An Application for leave for Judicial Review essentially provides the Court with an insight of the case as to whether the Applicant has an arguable case grounded on the reliefs sought, which upon determination may be heard at Judicial Review Hearing as established in the case of G v DPP [1994] 1 IR 374.

In light of this, the main issue before Mr. Justice Barr, was the legality of the Order made by the doctor pursuant to Section 23 of the Act.

The Applicant, representing himself, admitted himself to hospital on a voluntary basis and argued that he had a Constitutional Right to liberty to leave the hospital at any time. Additionally, the Applicant raised the issue that the said doctor could not have reasonably formed his opinion of a mental disorder based on previous medical notes. It was also argued that the consultant the following morning reached a different opinion. The Applicant sought for an order restraining the respondent from acting similarly in the future, an order for damages and an order for costs.

The respondent submitted that the Order pursuant to Section 23 was validly made as the doctor reviewed the hospital records, interviewed the applicant independently and talked with the consultant on call.

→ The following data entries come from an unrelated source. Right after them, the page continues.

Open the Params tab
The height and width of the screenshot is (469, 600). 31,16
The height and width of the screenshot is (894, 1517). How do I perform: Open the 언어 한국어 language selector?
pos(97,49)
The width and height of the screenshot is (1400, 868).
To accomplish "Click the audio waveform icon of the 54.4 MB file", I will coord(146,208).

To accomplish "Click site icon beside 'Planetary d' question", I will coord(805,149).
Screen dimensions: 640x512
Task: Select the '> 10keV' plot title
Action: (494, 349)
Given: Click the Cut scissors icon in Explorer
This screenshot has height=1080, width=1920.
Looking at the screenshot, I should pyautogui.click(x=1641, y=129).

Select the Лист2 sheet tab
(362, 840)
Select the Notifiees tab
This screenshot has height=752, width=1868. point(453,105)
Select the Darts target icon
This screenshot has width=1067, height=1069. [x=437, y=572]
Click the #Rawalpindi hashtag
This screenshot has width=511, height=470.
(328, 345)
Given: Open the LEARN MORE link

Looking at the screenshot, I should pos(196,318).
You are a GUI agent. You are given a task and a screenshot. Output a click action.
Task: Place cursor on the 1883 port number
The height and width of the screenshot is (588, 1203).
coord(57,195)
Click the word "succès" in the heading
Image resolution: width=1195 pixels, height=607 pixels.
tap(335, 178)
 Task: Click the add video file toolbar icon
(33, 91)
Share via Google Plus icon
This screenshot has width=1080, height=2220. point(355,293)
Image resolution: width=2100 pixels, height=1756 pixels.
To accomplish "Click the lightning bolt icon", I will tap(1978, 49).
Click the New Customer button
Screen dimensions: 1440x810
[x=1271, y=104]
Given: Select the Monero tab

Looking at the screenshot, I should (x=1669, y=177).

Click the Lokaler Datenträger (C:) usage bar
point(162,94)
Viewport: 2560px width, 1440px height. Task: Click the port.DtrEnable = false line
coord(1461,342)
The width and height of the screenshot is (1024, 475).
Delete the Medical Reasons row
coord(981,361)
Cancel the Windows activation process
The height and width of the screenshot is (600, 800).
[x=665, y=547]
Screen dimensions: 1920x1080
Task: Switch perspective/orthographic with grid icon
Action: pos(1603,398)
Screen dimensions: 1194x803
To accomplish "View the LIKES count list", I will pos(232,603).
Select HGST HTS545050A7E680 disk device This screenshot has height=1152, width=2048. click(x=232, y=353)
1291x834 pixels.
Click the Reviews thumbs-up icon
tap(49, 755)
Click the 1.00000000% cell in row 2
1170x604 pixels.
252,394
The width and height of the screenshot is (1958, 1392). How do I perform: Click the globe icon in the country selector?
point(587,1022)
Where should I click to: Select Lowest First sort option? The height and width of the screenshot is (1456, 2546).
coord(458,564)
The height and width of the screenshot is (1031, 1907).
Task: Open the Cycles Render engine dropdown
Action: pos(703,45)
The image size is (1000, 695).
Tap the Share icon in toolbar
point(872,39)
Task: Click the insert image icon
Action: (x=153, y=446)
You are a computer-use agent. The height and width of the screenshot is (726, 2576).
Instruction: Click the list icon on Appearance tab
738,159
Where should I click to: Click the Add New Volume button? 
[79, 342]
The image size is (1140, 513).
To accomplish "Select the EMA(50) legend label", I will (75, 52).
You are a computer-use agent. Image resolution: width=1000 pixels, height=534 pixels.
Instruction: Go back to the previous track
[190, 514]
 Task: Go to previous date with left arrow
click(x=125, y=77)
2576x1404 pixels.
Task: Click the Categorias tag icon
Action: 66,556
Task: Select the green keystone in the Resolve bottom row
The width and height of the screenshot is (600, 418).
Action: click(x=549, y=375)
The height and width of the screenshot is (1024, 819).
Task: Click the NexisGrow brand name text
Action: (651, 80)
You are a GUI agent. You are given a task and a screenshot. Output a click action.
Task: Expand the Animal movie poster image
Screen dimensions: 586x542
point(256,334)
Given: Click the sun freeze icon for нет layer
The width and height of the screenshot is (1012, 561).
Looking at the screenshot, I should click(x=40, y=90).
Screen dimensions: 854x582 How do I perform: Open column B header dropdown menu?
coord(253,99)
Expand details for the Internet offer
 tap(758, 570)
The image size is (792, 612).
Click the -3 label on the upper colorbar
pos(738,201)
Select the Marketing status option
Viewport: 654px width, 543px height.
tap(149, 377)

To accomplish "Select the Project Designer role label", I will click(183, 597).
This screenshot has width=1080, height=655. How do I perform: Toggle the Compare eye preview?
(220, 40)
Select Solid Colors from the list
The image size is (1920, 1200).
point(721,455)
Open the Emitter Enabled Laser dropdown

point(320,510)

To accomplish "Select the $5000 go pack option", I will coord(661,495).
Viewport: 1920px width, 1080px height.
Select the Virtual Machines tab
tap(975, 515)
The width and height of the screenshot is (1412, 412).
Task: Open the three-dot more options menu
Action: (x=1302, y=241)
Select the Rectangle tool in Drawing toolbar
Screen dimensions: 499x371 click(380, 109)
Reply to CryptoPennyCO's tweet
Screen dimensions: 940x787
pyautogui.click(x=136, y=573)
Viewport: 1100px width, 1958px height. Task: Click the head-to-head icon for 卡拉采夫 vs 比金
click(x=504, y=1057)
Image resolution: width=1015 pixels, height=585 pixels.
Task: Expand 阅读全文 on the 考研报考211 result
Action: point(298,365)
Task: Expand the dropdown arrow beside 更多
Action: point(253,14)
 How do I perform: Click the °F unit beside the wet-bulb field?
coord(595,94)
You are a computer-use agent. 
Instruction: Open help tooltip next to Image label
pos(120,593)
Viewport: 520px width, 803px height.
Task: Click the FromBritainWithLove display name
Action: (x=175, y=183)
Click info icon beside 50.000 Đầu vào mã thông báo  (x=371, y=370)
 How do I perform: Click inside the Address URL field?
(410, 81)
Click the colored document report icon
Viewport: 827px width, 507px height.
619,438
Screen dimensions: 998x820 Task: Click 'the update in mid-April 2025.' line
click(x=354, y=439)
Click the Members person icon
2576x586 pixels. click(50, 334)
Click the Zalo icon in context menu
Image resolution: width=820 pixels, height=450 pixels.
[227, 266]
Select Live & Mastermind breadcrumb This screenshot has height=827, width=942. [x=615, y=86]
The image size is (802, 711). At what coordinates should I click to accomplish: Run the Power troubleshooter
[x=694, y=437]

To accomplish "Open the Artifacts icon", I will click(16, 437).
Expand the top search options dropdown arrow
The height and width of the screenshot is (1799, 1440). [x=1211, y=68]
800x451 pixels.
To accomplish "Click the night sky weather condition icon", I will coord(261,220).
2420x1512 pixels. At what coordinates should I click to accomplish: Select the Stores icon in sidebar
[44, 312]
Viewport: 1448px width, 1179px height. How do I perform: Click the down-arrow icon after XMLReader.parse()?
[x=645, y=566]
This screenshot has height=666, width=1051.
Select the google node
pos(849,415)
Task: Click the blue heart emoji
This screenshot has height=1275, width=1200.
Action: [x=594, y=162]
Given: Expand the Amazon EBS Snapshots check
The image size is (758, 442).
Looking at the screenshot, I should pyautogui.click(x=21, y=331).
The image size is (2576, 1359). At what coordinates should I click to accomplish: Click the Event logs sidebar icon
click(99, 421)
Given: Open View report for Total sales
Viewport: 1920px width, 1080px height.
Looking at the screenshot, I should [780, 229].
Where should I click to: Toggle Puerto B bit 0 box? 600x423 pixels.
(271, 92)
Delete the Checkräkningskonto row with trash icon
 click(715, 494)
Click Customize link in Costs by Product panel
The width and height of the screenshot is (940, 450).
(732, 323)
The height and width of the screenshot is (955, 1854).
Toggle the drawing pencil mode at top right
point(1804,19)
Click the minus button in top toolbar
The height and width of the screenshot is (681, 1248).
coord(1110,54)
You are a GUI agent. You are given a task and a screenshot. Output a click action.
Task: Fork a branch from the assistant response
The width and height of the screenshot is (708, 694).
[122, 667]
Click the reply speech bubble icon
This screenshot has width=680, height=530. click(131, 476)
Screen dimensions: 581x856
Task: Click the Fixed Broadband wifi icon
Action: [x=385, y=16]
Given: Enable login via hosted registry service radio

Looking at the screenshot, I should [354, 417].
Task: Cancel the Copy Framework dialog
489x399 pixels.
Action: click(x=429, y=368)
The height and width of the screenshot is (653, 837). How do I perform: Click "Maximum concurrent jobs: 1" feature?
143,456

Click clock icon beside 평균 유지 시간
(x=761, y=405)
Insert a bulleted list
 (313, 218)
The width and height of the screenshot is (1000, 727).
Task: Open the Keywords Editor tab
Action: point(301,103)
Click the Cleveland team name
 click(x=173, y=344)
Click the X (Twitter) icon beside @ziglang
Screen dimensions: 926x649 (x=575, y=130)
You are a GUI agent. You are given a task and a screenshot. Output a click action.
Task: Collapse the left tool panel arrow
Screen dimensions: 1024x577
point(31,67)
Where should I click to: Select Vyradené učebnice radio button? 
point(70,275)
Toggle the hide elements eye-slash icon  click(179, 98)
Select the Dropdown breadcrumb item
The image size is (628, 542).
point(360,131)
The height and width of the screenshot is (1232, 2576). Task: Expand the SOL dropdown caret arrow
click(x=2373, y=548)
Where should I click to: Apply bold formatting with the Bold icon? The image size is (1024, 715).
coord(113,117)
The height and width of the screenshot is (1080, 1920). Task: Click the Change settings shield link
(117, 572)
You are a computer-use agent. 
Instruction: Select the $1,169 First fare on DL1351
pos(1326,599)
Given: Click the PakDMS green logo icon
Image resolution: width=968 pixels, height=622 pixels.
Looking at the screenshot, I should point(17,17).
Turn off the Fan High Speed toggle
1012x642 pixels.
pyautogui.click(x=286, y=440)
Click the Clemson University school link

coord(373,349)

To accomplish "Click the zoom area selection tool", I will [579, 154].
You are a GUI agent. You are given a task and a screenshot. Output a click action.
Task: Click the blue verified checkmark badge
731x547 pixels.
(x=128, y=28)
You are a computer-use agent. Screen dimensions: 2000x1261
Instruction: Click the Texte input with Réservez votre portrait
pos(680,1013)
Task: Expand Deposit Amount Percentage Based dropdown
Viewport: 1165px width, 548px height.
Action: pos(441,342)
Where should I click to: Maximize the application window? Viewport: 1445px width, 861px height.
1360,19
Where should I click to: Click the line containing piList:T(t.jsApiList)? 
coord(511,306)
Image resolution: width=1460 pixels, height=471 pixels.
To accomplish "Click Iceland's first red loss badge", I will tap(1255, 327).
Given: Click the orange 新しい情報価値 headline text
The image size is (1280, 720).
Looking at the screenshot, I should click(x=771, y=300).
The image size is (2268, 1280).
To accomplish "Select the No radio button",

Counsel for the respondent read Section 23 in conjuncture with Section 24 of the Act. Section 24 essentially outlines that following 24h from the trigger of Section 23, the detained voluntary patient must be assessed by a consultant psychiatrist. Counsel highlighted that the Oireachtas chose the wording of these provisions with care.

Counsel for the respondent also explained the scope of the test for both section 23 and section 24 as follows: –

  • Section 23, the person making the order (medical practitioner, consultant psychiatrist, registered nurse) must be ‘of the opinion’ that the patient was suffering from a mental disorder.
  • Section 24, the consultant psychiatrist must be ‘satisfied’ that the patient was suffering from a mental disorder.

Thus, the test for the opinion reached by the doctor on the night of the incident triggering section 23 had a lower threshold than the test for the consultant psychiatrist’s opinion to further detain the applicant.

It was further submitted that the doctor in the making of Section 23, complied with the requisite statutory test, as underpinned in the authority of PL v Clinical Director of St. Patrick’s University Hospital [2019] 2 IR 266.


Mr Justice Barr refused the reliefs sought by the applicant on the basis that, and having regards to the circumstances of the case, the doctor’s opinion of a mental disorder and the Section 23 Order based on that opinion were not arguably unlawful.

Indeed, the Court noted that the doctor carried the appropriate private examination observing signs of agitated behaviour. The doctor reviewed the referral note and prior records. The doctor consulted with the consultant on call.

Mr Justice Barr concluded that while the applicant, as a voluntary patient, was entitled to leave the hospital at any time he chooses, having regard to the facts and the applicant’s distress, the doctor owed a duty of care not to discharge the patient of the psychiatric unit in the middle of the night. Thus, avoiding any further tragic consequences.


This judgment reiterates the importance of Section 23 of the Mental Health Act 2001 as a requisite Statutory threshold together with the weight of a medical practitioner’s duty of care to a patient.